JOURNAL ARTICLE

Women's interest in treatment to stay abstinent from cigarettes postpartum

Michele D Levine
Women's Health Issues: Official Publication of the Jacobs Institute of Women's Health 2008, 18 (5): 381-6
18657995

PURPOSE: Most women who quit smoking during pregnancy resume smoking in the postpartum period. Interventions to improve rates of sustained tobacco abstinence postpartum may need to address psychosocial factors during the postpartum period. However, given the multiple demands on mothers of young children, it is unclear whether women will find postpartum relapse prevention treatment acceptable. We sought to determine the acceptability of a postpartum smoking relapse prevention intervention and the appeal of strategies to address concerns about mood, stress, and weight to prevent postpartum relapse.

METHODS: Women (n = 36) who had quit smoking during pregnancy and either remained abstinent or relapsed within the first year postpartum completed a survey about postpartum relapse prevention program modalities, topics, and barriers to treatment. The responses of women who had and had not relapsed to smoking were compared.
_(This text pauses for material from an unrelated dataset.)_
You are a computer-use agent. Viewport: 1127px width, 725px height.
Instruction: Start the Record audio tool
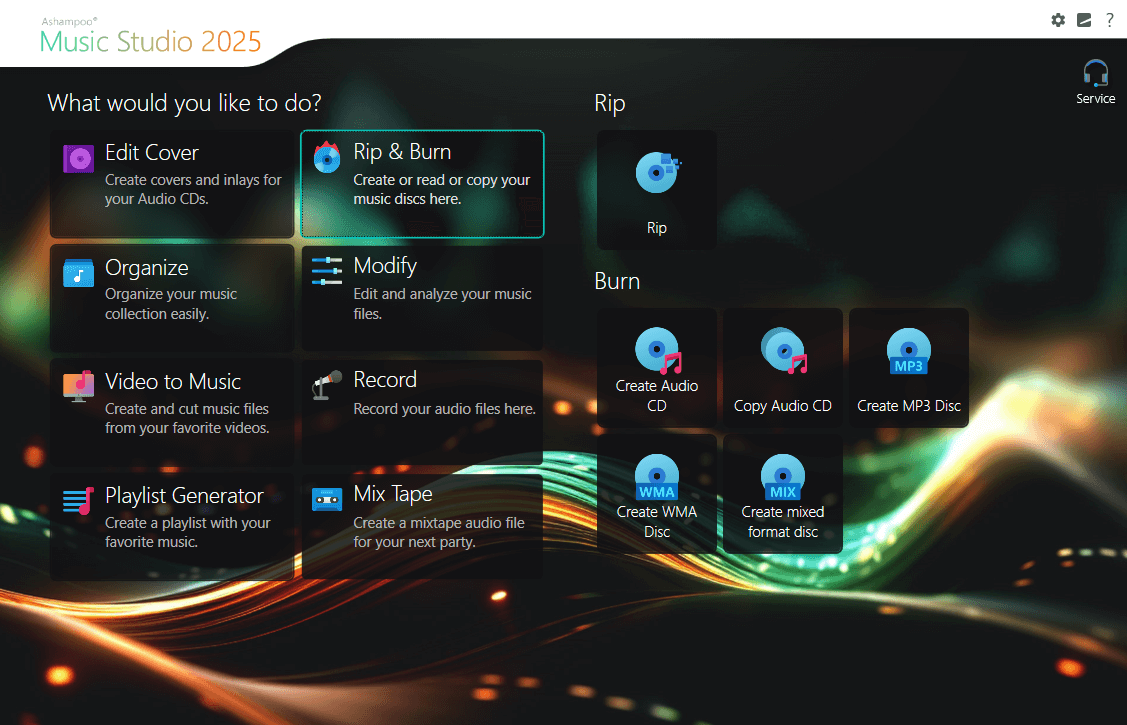(x=421, y=411)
MAIN FINDINGS: Both groups endorsed the opportunity to talk with a counselor about relapse prevention, and those who had and had not relapsed did not differ in their endorsement of different treatment modalities. Discussing mood, stress, and weight concerns were endorsed by both groups of women, but those who had relapsed were more likely to endorse stress management as an intervention topic. Those who had relapsed also were more likely to endorse the use of pharmacologic aids than were those who had remained abstinent.

CONCLUSIONS: These data suggest that postpartum women would find a smoking relapse prevention program that includes group and individual counseling and the use of strategies to address mood, stress, and weight concerns acceptable.